Gutbier gab den Lagerfeld (Allgemein)

H. Lamarr @, München, Donnerstag, 14.11.2019, 12:49 (vor 964 Tagen) @ KlaKla

Hier ist der Live-Stream.

Mir hat Jörn Gutbier gut gefallen. Er hatte eine Rede vorbereitet, die 20 Minuten dauern sollte, bekam aber nur zehn Minuten Redezeit zugestanden. Gutbier griff zum gleichen Trick, den Karl Lagerfeld perfekt beherrschte: Mit doppelter Bandgeschwindigkeit reden. Gutbier verhaspelte sich zwar häufig, brachte sein Zeug aber in der Zeit los. Was er sagte rauschte mutmaßlich nicht nur an mir vorüber, dem Publikum gefielen vor allem Gutbiers schlicht geratene polemische Ausfälle auf Sportpalastart. Hätte er das Publikum mit der Frage "Wollt Ihr den totalen Verzicht auf 5G?" von den Sitzen gerissen, es wäre nicht weiter verwunderlich gewesen.
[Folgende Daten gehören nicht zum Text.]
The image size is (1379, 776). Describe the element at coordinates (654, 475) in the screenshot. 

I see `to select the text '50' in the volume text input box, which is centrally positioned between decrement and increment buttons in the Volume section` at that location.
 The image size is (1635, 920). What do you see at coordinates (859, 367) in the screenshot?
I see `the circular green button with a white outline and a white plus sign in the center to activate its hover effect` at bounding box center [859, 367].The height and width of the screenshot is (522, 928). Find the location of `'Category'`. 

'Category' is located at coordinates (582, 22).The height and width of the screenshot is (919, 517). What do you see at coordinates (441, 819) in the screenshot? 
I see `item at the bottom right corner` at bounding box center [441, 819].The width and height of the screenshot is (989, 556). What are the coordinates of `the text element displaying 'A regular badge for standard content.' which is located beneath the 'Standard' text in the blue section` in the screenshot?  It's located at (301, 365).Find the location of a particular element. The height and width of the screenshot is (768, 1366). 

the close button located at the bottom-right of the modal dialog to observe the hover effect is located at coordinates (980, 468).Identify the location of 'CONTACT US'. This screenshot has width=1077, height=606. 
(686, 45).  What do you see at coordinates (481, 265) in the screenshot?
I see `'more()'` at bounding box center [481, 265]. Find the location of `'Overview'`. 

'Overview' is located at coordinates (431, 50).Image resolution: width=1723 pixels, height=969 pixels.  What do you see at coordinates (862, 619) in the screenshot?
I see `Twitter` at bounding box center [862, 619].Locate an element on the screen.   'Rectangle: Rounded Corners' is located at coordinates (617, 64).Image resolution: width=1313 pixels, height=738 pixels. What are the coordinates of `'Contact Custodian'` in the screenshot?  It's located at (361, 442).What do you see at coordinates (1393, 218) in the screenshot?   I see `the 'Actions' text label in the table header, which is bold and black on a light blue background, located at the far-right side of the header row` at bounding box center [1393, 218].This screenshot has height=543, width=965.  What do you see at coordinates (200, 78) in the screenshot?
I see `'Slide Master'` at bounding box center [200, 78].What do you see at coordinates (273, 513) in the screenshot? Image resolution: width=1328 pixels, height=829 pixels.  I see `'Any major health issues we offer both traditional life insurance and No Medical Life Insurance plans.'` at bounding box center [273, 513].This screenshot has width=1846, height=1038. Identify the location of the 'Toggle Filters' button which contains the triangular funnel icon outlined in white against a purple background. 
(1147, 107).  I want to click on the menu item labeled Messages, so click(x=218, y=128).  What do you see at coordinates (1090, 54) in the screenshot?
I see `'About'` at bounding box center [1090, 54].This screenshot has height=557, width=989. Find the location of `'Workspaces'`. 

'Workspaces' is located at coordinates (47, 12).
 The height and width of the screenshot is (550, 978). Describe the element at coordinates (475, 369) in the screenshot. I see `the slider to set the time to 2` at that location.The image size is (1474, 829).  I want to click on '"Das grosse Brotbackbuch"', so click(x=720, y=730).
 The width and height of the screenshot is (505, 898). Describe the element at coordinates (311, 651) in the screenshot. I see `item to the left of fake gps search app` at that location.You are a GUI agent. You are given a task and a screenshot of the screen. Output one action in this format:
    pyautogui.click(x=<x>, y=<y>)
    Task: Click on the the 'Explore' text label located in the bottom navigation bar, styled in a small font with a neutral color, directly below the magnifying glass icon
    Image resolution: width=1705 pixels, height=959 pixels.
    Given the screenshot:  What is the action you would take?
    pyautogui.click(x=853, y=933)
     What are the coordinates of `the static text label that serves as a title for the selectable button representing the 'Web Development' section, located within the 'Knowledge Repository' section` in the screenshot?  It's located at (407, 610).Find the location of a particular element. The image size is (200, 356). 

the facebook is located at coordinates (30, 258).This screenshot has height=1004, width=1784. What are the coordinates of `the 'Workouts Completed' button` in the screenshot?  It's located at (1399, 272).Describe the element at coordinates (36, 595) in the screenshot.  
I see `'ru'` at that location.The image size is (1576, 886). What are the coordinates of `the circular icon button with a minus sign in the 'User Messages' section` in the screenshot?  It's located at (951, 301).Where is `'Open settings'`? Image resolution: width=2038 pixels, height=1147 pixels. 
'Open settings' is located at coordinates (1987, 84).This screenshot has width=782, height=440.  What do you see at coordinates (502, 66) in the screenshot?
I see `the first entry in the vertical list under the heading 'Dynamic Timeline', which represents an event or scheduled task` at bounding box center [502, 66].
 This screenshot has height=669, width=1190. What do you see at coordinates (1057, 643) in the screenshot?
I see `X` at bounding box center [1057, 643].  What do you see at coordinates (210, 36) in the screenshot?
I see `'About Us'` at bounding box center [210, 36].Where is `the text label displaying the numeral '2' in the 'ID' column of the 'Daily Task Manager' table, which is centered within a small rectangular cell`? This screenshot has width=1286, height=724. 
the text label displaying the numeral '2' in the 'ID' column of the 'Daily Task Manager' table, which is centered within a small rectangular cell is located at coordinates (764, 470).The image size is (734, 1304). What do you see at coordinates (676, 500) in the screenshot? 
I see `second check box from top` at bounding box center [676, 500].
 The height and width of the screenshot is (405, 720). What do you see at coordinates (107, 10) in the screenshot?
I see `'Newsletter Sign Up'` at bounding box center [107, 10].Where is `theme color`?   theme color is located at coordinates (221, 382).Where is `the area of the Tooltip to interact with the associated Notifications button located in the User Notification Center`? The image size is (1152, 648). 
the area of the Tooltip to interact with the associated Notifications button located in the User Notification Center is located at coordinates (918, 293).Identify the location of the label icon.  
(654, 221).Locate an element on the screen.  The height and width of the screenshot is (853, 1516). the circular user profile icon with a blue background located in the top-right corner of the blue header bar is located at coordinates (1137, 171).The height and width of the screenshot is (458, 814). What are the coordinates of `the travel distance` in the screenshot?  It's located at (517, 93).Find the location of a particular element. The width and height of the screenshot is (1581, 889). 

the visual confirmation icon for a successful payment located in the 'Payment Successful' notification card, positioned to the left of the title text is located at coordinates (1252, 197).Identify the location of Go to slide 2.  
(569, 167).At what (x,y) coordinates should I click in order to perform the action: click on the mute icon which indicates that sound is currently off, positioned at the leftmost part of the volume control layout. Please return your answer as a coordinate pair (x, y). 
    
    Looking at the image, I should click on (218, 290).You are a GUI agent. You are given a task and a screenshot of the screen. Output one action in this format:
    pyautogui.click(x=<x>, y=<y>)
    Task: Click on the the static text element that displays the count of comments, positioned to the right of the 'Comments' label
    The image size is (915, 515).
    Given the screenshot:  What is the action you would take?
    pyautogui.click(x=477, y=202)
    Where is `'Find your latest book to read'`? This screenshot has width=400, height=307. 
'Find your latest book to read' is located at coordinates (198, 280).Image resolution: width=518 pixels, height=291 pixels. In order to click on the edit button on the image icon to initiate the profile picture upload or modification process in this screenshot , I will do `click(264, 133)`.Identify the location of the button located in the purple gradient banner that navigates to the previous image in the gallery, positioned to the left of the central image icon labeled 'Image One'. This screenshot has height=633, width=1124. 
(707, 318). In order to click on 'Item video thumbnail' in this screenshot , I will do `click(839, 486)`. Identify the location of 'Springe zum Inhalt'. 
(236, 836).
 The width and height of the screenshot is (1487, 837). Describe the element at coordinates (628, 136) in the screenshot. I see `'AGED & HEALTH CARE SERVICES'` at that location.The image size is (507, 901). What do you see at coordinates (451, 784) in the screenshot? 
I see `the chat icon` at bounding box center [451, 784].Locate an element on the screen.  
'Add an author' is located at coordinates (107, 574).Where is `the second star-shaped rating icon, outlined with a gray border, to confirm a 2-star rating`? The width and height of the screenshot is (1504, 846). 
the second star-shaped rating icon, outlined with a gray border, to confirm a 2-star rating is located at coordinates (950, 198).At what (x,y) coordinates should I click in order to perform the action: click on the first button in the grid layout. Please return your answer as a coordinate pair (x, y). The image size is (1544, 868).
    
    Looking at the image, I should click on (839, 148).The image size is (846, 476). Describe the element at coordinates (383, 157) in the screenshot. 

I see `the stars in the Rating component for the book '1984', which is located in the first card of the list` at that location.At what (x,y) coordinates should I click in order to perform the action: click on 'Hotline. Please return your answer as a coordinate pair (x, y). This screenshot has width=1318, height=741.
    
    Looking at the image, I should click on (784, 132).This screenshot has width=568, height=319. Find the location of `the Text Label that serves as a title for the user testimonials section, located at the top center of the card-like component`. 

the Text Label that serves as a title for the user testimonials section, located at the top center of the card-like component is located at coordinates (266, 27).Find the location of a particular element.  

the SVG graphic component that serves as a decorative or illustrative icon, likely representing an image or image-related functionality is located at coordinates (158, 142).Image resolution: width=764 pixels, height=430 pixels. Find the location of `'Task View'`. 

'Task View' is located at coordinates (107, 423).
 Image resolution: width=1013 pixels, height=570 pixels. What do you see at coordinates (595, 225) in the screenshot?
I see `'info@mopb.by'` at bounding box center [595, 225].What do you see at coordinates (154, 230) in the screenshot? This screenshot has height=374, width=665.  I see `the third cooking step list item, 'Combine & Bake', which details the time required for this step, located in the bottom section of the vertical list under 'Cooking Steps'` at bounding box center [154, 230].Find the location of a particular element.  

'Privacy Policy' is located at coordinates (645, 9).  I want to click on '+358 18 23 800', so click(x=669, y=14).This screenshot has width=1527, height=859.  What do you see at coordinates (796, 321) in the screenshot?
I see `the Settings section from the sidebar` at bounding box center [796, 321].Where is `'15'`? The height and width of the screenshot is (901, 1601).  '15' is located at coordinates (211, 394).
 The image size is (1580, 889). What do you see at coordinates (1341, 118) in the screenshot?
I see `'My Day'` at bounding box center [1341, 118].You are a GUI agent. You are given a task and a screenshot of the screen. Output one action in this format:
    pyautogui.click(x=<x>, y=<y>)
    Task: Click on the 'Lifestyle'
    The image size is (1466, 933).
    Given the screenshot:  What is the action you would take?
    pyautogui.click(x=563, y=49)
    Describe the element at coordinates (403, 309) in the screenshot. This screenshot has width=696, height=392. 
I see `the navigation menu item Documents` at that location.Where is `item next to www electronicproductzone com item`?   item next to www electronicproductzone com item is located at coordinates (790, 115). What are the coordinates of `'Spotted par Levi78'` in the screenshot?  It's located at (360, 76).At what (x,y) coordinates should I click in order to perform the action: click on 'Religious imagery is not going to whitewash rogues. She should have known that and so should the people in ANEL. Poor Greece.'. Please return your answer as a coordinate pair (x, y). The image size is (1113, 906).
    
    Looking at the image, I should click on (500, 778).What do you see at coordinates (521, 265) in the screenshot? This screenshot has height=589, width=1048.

Die rhetorischen Fertigkeiten, die Gutbier nachgesagt werden, konnte ich nicht wahrnehmen, er wirkte aufgeregt, fahrig, leierte seinen Text herunter und fuchtelte für meinen Geschmack zu oberlehrerhaft mit den Fingern herum. Inhaltlich trug er vor, was er sonst auch vorträgt, er lernt aus seinen Fehlern nichts, trägt unbelehrbar im Brustton der Überzeugung Stuss vor (Beispiel). Neu ist lediglich seine Ankündigung, "EHS-Leute" würden demnächst in Österreich auf breiter Basis messtechnisch mit Personendosimeter, EKG und anderer physiologischer Parameter untersucht. Doch so neu ist das Vorhaben nicht, denke ich an den gescheiterten Plan von Dr. med. Elisabeth Plank und Prof. Mosgöller zurück.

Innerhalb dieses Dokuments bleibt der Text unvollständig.